Extract, exactly as written, all lines of the material below from the line that includes "01270 257173 (Sales) (100, 22)" through its last line.
__________
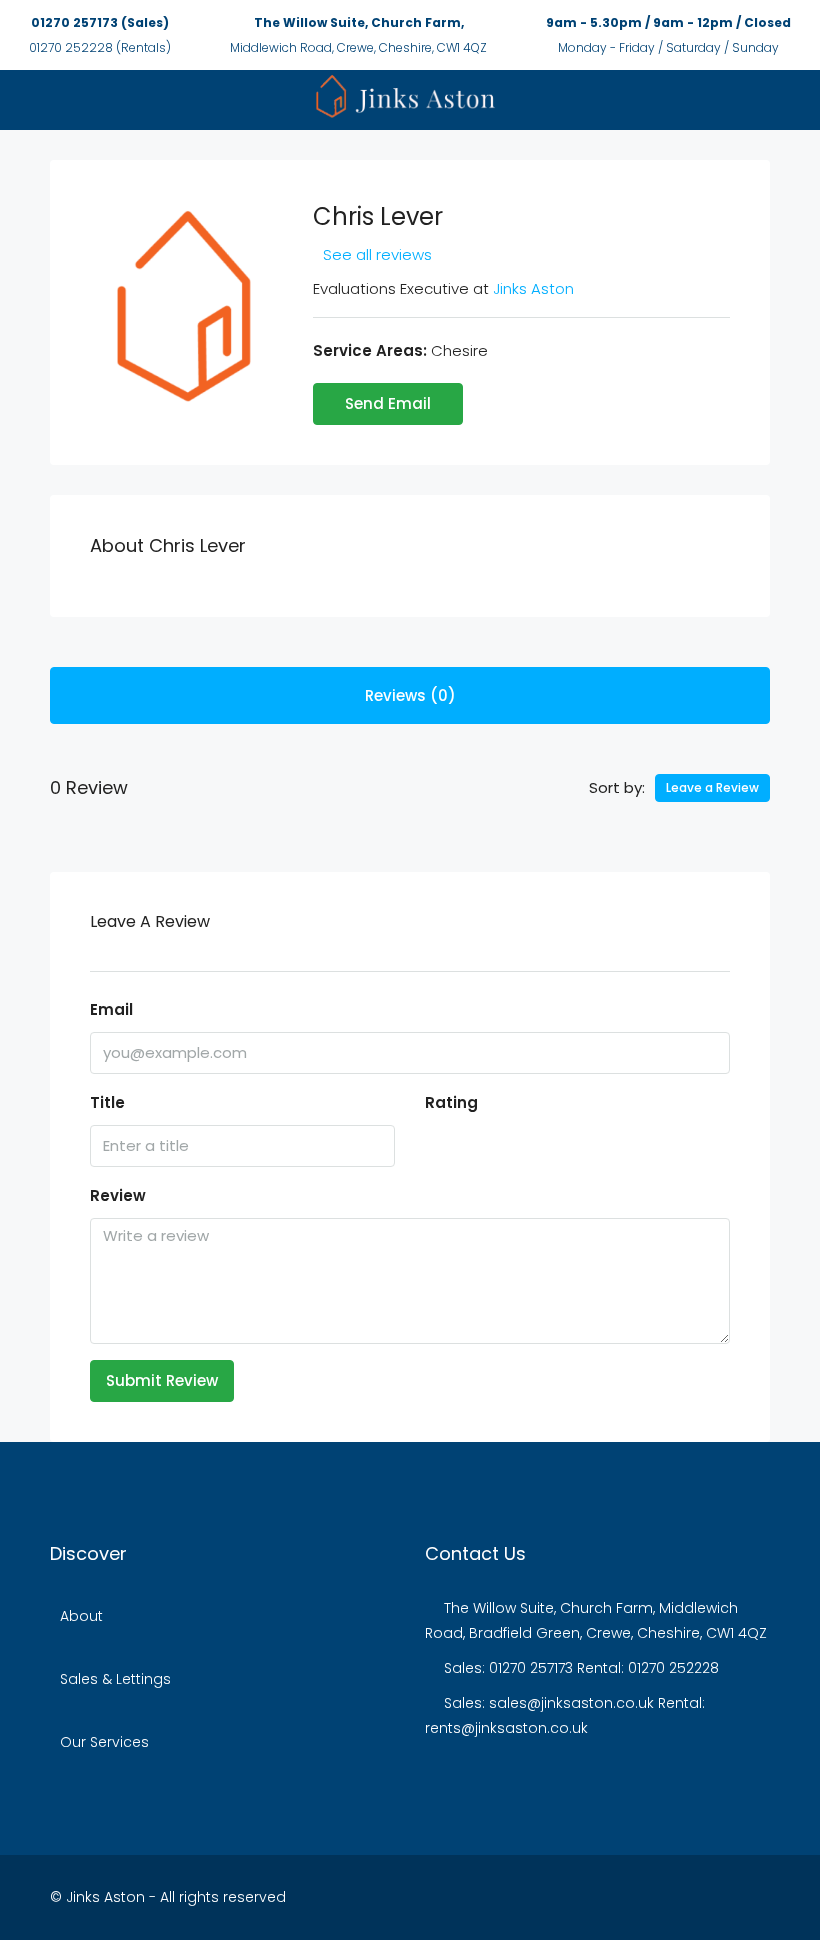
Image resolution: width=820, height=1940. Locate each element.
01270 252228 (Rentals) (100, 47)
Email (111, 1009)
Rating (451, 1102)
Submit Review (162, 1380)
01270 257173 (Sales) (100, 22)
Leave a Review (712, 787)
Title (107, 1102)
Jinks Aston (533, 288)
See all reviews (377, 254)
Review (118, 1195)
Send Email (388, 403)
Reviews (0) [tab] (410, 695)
__________
ANSWER SPACE:
01270 257173 (Sales) (100, 22)
Leave a Review (712, 787)
Title (107, 1102)
Jinks Aston (533, 288)
See all reviews (377, 254)
Review (118, 1195)
Send Email (388, 403)
Reviews (0) [tab] (410, 695)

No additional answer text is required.